--- Penggalan Dokumen ---

Selanjutnya dikisahkan Raja Trisanku dari dinasti Surya, leluhur Sri Rama tidak ingin mati berpisah dari raganya, dan ingin ke surga bersama raganya. Dia meminta Resi Wasishta mengabulkan permohonannya, tetapi dia ditolak. Ketika sang raja mohon kepada para putra Wasishta, mereka bahkan mengutuknya menjadi seorang chandala dan tak ada seorang pun yang mengenalinya, sehingga dia pergi mengembara dan tidak kembali ke istana.
Dalam pengembaraannya, sang chandala bertemu dengan Resi Kausika yang sedang bertapa. Kausika mengenali bahwa sang chandala adalah Raja Trisanku. Raja Trisanku berkata, “Sewaktu menjadi raja, aku selalu berbuat baik dan tak pernah menyimpang dharma, tetapi putra Wasihta telah mengutukku, mohon pertolongan Resi.”
Resi Kausika membantu Raja Trisanku, bahkan mengusahakan Raja Trisanku dapat naik ke surga bersama tubuhnya. Ketika Raja Trisanku ke surga dan dan ditolak Indra, Resi Kausika membuatkan surga khusus bagi Trisanku, dan para dewa terpaksa menyetujuinya takut kepada kesaktian Resi Kausika.

---

Latihan A:
Ubah daftar di bawah, mulai dari baris yang memuat "The width and" sampai akhir daftar, menjadi CSV dua kolom bernama permintaan dan jawaban, satu baris untuk setiap permintaan, dengan tiap isian diapit tanda kutip dan jeda baris diganti spasi. Jangan sertakan gambar.

--- Cuplikan Data ---

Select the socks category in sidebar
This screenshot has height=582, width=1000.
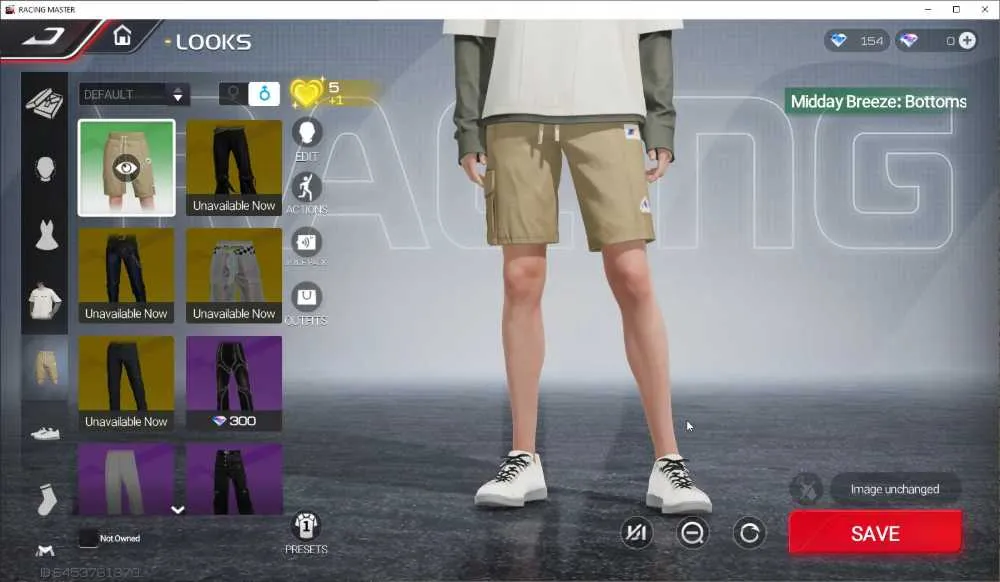(x=47, y=499)
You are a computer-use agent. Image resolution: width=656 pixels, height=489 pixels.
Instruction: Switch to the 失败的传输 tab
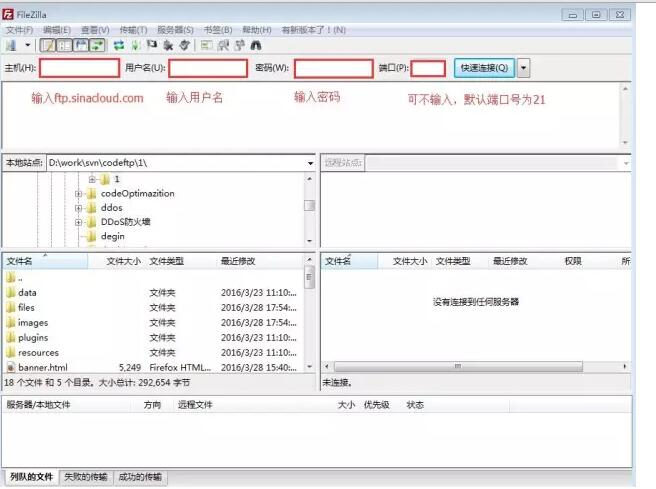(x=86, y=477)
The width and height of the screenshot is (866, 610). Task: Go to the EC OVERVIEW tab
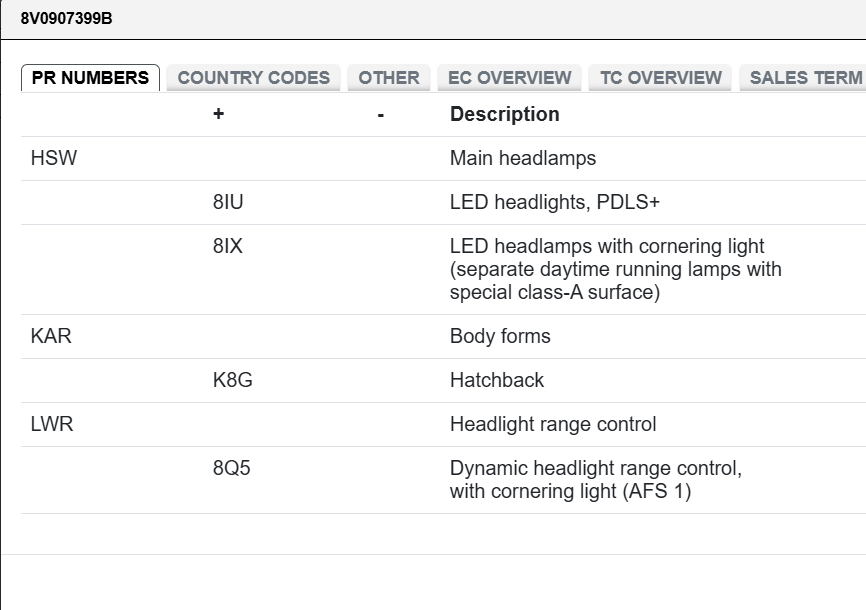tap(510, 78)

---

Latihan B:
Terjemahkan kalimat dari kisah Raja Trisanku ini ke dalam bahasa Inggris: "Kausika mengenali bahwa sang chandala adalah Raja Trisanku."

Penyelesaian Soal A:
permintaan,jawaban
"The width and height of the screenshot is (866, 610). Task: Go to the EC OVERVIEW tab","tap(510, 78)"

Penyelesaian Soal B:
Kausika recognized that the chandala was King Trisanku.